## SOURCE EXTRACT:
● ● ● ●
References:
* [Apache Hadoop](https://hadoop.apache.org/docs/stable/index.html)
Abbreviations:
* **HDFS**: Hadoop Distributed File System
* **HDFS HA**: HDFS High Availability
* **QJM**: Quorum Journal Manager
* **ZKFC**: ZKFailoverController
* **ViewFS**: View File System
* **YARN**: Yet Another Resource Negotiator
## About Hadoop Cluster
A Hadoop Cluster consists of two clusters: an HDFS cluster and a YARN cluster, which are logically independent but usually physically together.
![[hadoop_hdsf_cluster_and_yarn_cluster.png]]
One machine in the cluster is designed as the `NameNode` and another machine as the `ResourceManager`, exclusively. These are the masters.
Other services (such as `Web App Proxy` and `MapReduce Job History server`) are usually run either on dedicated hardware or on shared infrastruture, depending upon the load.
The rest of the machines in the cluster act as both `DataNode` and `NodeManager`. These are the workers.
## HDFS
HDFS is highly fault-tolerant and is desigend to be deployed on low-cost hardware, it provides high throughput access to application data and is suitable for applications that have large data sets.
HDFS has a master/slave architecture. An HDFS cluster consists of **a single NameNode**, a master server that manges the file system namespace and regulates access to files by clients. In addition, there are **a number of DataNodes**, usually one per node in the cluster, which manage storage attached to the nodes that they run on.
![[hadoop_hdfs_architecture.png]]
In another way, HDFS has two main layers:
- **Namespace**
- Consists of directories, files and blocks.
- It supports all the namespace related file system operations such as create, delete, modify and list files and directories.
- **Block Storage Service**, which has two parts:
- Block Management (performed in the Namenode)
- Provides Datanode cluster membership by handling registrations, and periodic heart beats.
- Processes block reports and maintains location of blocks.
- Supports block related operations such as create, delete, modify and get block location.
- Manages replica placement, block replication for under replicated blocks, and deletes blocks that are over replicated.
- Storage - is provided by Datanodes by storing blocks on the local file system and allowing read/write access.
● ● ● ●
## DATA SECTION:
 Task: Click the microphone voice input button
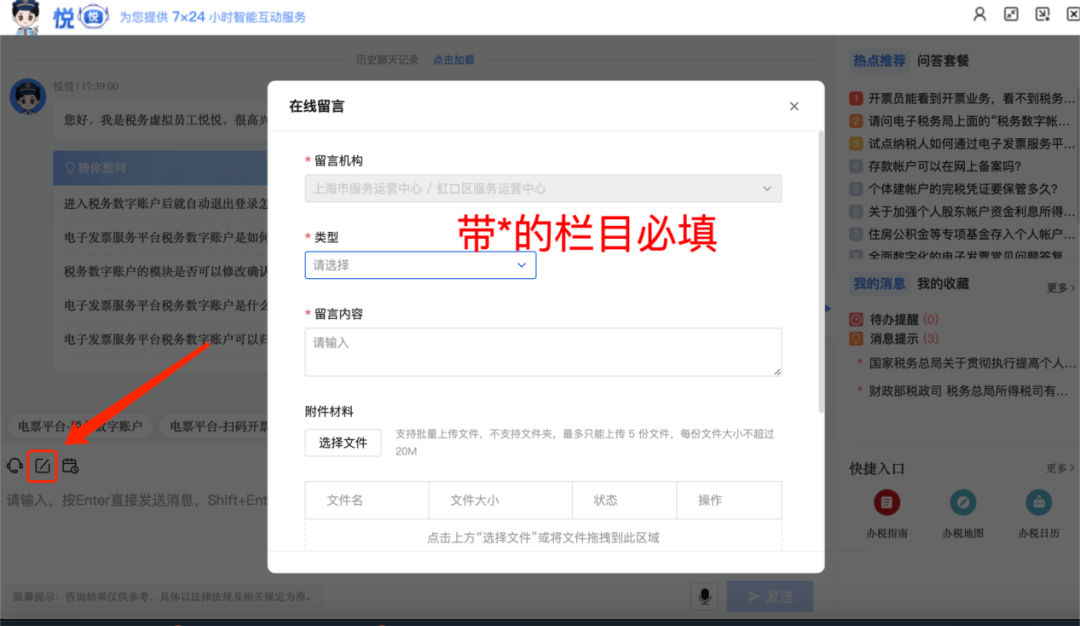[704, 597]
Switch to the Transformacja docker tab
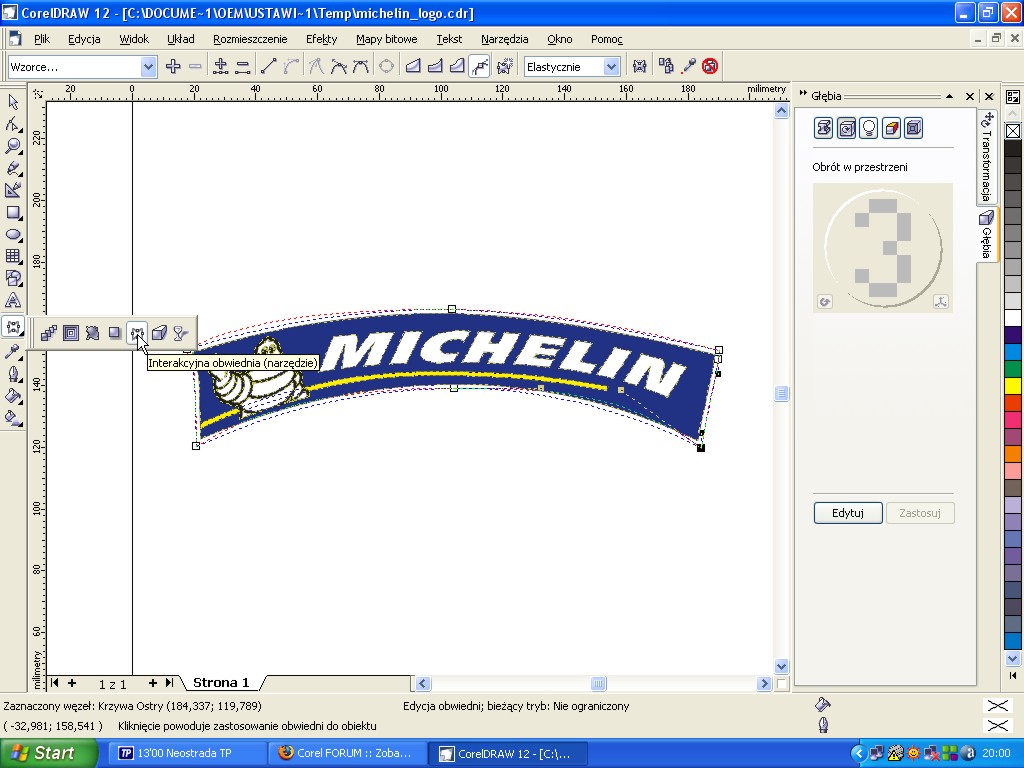 pyautogui.click(x=987, y=155)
● ● ● ●
## AIM A:
From the Hadoop notes, list every abbreviation they define, each with its expansion.
## AIM B:
Use the Hadoop notes to answer each question briefly:
(i) Which two machines serve as the masters of the cluster?
(ii) How many DataNodes does an HDFS cluster usually have per node?
(iii) Where is Block Management performed?
## AIM C:
Extend the Hadoop notes, picking up after their final line.

## TASK ANSWER A:
HDFS: Hadoop Distributed File System
HDFS HA: HDFS High Availability
QJM: Quorum Journal Manager
ZKFC: ZKFailoverController
ViewFS: View File System
YARN: Yet Another Resource Negotiator

## TASK ANSWER B:
(i) The NameNode and the ResourceManager.
(ii) Usually one per node in the cluster.
(iii) In the Namenode.

## TASK ANSWER C:
![[hadoop_hdfs_two_layers.png]]
### FSImage and EditLog
The entire file system namespace, including the mapping of blocks to files and the file system properties, is stored in a file called the FSImage, which is stored as a file in the NameNode's local file system.
The changes that occurs to file system metadata are stored in a transaction log called EditLog, which is stored as a file in the NameNode's local file system too.
When a NameNode starts up, it reads HDFS state from the fsimage, and then applies edits from the editlog. It then writes new HDFS state to the fsimage and starts normal operation with an empty editlog.
## HDFS HA
The prior HDFS architecture allows only a single NameNode which was a single point of failure (SPOF) in an HDFS cluster.
The HDFS HA feature addresses the above by providding the option of **running redundant NameNodes in the same cluster** in an Active/Passive configuration with a hot standby. This allows a fast failover to a new NameNode in the case that a machine crashes, or a graceful administrator-initiated failover for the purpose of planned maintenance.
### Using the Quorum Journal Manager
In a typical HA cluster, all of the NameNodes communicate with a group of separate daemons called JournalNodes (JNs).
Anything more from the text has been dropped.